Quéribus figure après 1258, au rang de ces forteresses royales. Nid d'aigle placé sur un éperon rocheux dominant les plaines du Fenouillèdes et du Roussillon à l'extrémité du massif des Corbières, et défendant le passage du Grau de Maury entre Languedoc et Roussillon, l'histoire de Quéribus (Le Rocher des Buis) est étroitement liée à celle des seigneurs de Fenouillèdes dont il est au Moyen Âge, l'une des possessions. Une première mention de celui-ci est faîte dans le testament de Bernard de Tallefer, comte de Besalu, Fenouillèdes et Vallespir au début du XIe siècle.
Quéribus fut l'un des bastions-clés de cet ensemble de forteresses. Dernier avant-poste avant l'Espagne, il s'inscrit dans une plaque tournante de culture et d'échanges, une zone qui dès l'Antiquité et le Haut Moyen Âge, suscita les appétits.
La destinée du château de Quéribus suit de près celle de sa région, et sa "subordination" complexe, aux jeux vassaliques alors en cours dans la région, entre famille de Toulouse, Carcassonne, Narbonne, Barcelone... Il fut le dernier rempart des Parfaits cathares de 1240-1241 à 1256, alors que successivement, les différents châteaux tombaient aux mains des croisés. Avant 1256, la situation est d'ailleurs tendue entre la France et la vicomté de Fenouillèdes, qui menace directement celui-ci de conquête. Sur la ligne de crête des Corbières, Quéribus est le dernier château "indépendant", et focalise sur lui les derniers feux de la croisade.

Le château est alors sous la protection de Chabert de Barbeira lui-même hérétique, institué semble-t-il dans ses fonctions par Pierre de Fenouillet, seigneur légitime de ces terres. Le siège de Quéribus débute en mai 1255, mené officiellement par Pierre d'Auteil, sénéchal de Carcassonne mais dans les faits, par l'ancien seigneur faydit (occitan d'exilé, dépossédé), Olivier de Termes. La fin du siège, quelques semaines plus tard selon les calculs les plus restrictifs, en faveur des troupes croisées, et la signature du traité de Corbeil trois années plus tard, convertissent le dernier bastion cathare en une de ces forteresses royales chargée de défendre la région contre les invasions espagnoles.

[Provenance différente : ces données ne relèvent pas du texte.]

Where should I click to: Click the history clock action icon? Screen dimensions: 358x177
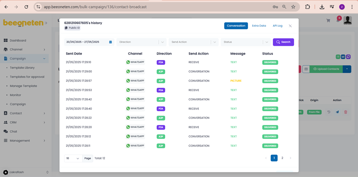pos(329,112)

La paix des Pyrénées et l'entrée du Roussillon dans le giron français, met fin au rôle militaire de la forteresse. Laissé à l'abandon à compter de cette date, le château de Quéribus a fait l'objet d'un classement au titre des monuments historiques en 1907. Grâce à cette reconnaissance, il bénéficie depuis 1951 d'un important programme de restauration. On peut y découvrir aujourd'hui encore des vestiges de son rôle défensif mais également de la vie quotidienne de ses habitants : citerne enduite destinée à récupérer les eaux précieuses lors d'un siège, corps de logis...



Conclusion

Depuis cette époque, la question de la construction européenne et la naissance d'eurorégions dont les contours dépassent le cadre traditionnel des nations, ouvrent la voie à de nouveaux échanges et rapprochements culturels. De fait, du temps même où les frontières marquaient effectivement et matériellement la limite des territoires et constituaient une rupture dans l'espace, les échanges n'en étaient pas moins existants. Telle est la réalité du Fenouillèdes et des Corbières, zone de marche et d'échanges plutôt que de rupture.

 

BIBLIOGRAPHIE

MARTI, Claude. Corbières au coeur, [Portet-sur-Garonne] : Loubatières, 1997 (CAC 6779).
 
PAGÈS, Marie-Jeanne. Ce pays qui fut cathare : par les Corbières et le Minervois. [S.l.] : [s.n.], 1984
 
PALA, Marc. L' ancienne frontière : entre mythe et histoire, un espace de l'entre-deux.Narbonne, Parc naturel régional de la Narbonnaise en Méditerranée, impr. 2008.
 
QUEHEN, René Les châteaux cathares... et les autres : les cinquante châteaux des Hautes-Corbières. Montesquieu Volvestre, R. Quéhen, DL 1983.
 
GOMEZ-GUILLOUX, Jean-Louis, Quéribus, Peyrepertuse : sentinelles occitanes. Portet-sur-Garonne, Éd. Loubatières, 1991.